In 1831, Andrew Jackson signed the Indian Removal Act, a piece of legislation that “encouraged” Native Americans to head away from their traditional land in the east and Plains states. The rationale was heavily economic — the final stop for most tribes, Oklahoma, was dusty, dry, and poorly suited for agriculture. Not worth much of anything.

But that was before Oklahoma became a major player in the oil industry, both for the deposits underground and the pipelines that run above.

Now TransCanada is in the tricky situation of dealing with Native American tribes as it tries to build the recently approved southern leg of its Keystone XL pipeline. The pipeline route from Cushing, Okla., to south Texas stretches across the historic territory of numerous tribes, though the pipeline would be built on private land.

A friendly pipeline welcomes visitors to Cushing, Okla. (Photo by freewine.)

From the Washington Post:

George Thurman, chairman of the Sac and Fox Nation and a descendent of Black Hawk, is worried that the pipeline could dig up unmarked graves or other sacred archaeological sites even on private lands.

“There are mass graves where people were buried after dying of smallpox,” Thurman said … “There could be another buried out there.”

His aide for cultural and historic preservation, Sandra Massey, added: “How many times do we have to move?
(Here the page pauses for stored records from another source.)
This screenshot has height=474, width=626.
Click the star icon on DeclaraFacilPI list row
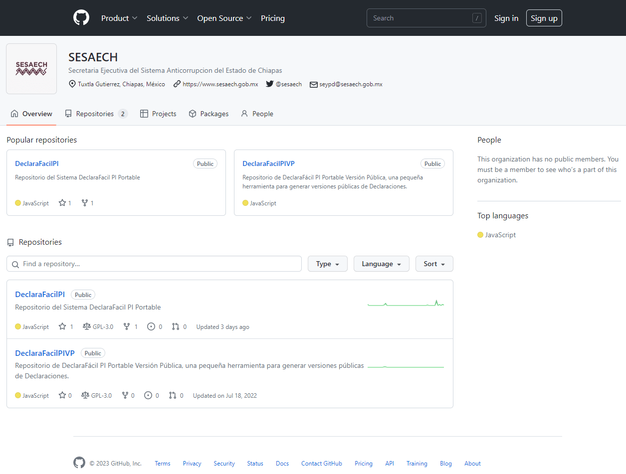pos(62,326)
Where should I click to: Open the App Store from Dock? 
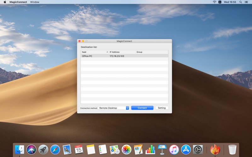point(186,150)
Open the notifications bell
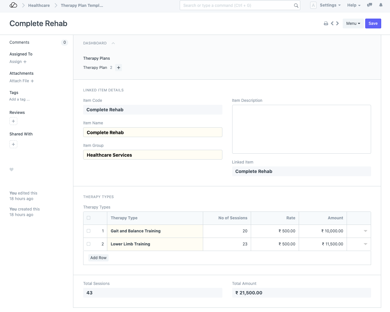390x312 pixels. click(381, 5)
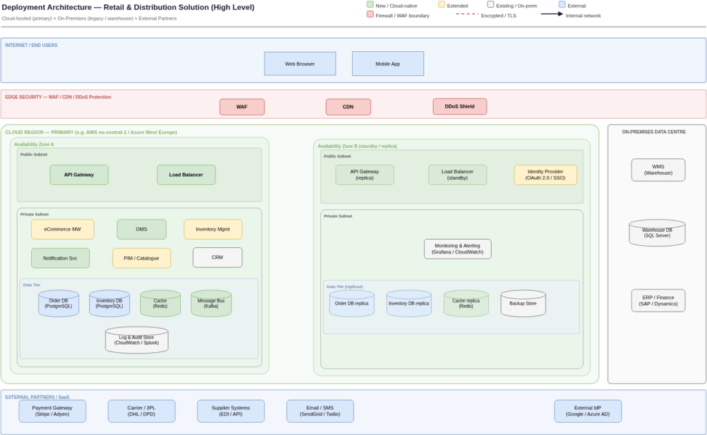This screenshot has width=707, height=435.
Task: Toggle the Existing / On-prem legend checkbox
Action: [x=490, y=4]
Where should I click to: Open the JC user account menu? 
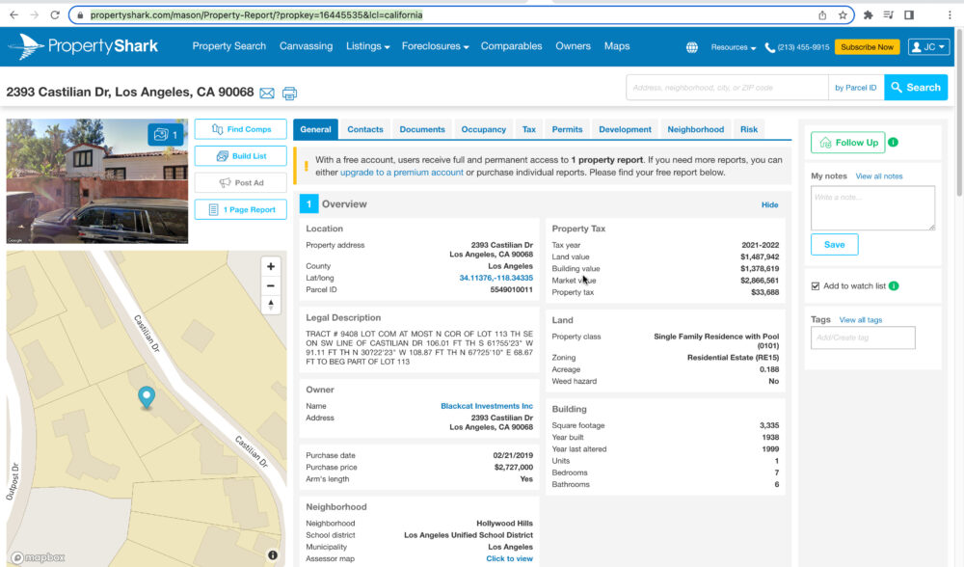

Our dead are never at rest.” …

“Some things are sensitive to us. If they want to go through a grave, the ground around it may be sacred, too,” Massey said, shaking her head. “We’re all wary. We don’t trust anybody.”

Tribes are also (justifiably) concerned about the environmental impact.

Massey also worries about leaks. In the 1960s, saltwater flooding resulting from Tenneco’s failure to properly plug abandoned wells contaminated Sac and Fox drinking water and destroyed land and pecan groves. Three federal agencies joined the tribe in a lawsuit and the pipeline company El Paso (which bought Tenneco) agreed in 1997 to dig wells, provide potable water and plant trees. The wells still provide water to the tribe.

TransCanada is working with tribes to address these concerns (at least the cultural ones), but it’s clear that the company would like to be moving more quickly. It’s also clear that its commitment to cooperating with the tribes is not terribly deep.

“There is no legal obligation to work with the tribes,” said Lou Thompson, TransCanada’s top liaison with Native Americans. “We do it because we have a policy. We believe it’s a good, neighborly thing to do.”

The tribes can be forgiven if they’re a bit skeptical of the new neighbors’ claims that they have the tribe’s best interests at heart. Maybe in another 181 years, that argument will be easier to swallow.